Top of DATA FOR REVIEW
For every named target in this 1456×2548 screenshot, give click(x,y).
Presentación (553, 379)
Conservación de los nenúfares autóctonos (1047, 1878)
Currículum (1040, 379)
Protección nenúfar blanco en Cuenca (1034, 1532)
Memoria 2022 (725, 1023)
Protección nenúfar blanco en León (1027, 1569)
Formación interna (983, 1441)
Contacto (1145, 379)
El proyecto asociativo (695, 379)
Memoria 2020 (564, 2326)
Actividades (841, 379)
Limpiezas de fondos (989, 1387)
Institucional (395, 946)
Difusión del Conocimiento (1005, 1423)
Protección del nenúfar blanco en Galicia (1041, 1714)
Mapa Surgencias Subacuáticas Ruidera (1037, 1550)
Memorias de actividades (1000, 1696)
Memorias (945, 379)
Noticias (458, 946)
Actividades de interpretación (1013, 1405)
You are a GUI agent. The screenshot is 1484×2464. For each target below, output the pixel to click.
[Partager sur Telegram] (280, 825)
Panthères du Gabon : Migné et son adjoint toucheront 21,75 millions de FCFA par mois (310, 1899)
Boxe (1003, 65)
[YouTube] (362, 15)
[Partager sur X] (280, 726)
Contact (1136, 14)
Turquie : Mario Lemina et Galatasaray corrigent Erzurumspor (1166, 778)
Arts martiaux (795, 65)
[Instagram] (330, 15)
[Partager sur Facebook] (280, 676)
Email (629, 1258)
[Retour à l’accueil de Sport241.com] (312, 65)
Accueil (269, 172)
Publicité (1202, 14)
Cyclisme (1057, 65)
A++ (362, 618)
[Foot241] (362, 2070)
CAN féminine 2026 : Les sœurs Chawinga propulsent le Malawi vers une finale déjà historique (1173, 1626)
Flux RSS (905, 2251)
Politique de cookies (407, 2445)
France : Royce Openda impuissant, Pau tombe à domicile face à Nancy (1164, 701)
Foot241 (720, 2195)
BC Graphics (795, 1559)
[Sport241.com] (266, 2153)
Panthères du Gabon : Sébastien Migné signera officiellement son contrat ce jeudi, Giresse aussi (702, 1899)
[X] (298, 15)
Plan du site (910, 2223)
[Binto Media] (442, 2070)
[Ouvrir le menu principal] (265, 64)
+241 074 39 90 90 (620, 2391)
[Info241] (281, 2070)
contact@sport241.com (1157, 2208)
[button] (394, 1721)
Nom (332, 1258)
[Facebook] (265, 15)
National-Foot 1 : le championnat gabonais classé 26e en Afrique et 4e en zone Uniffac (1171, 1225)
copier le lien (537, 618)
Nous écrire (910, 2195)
Bottom of DATA FOR REVIEW
- [PROBLEM TO SOLVE] Report all lines in the records that include the string "Migné".

- [TASK RESPONSE]
Panthères du Gabon : Migné et son adjoint toucheront 21,75 millions de FCFA par mois (310, 1899)
Panthères du Gabon : Sébastien Migné signera officiellement son contrat ce jeudi, Giresse aussi (702, 1899)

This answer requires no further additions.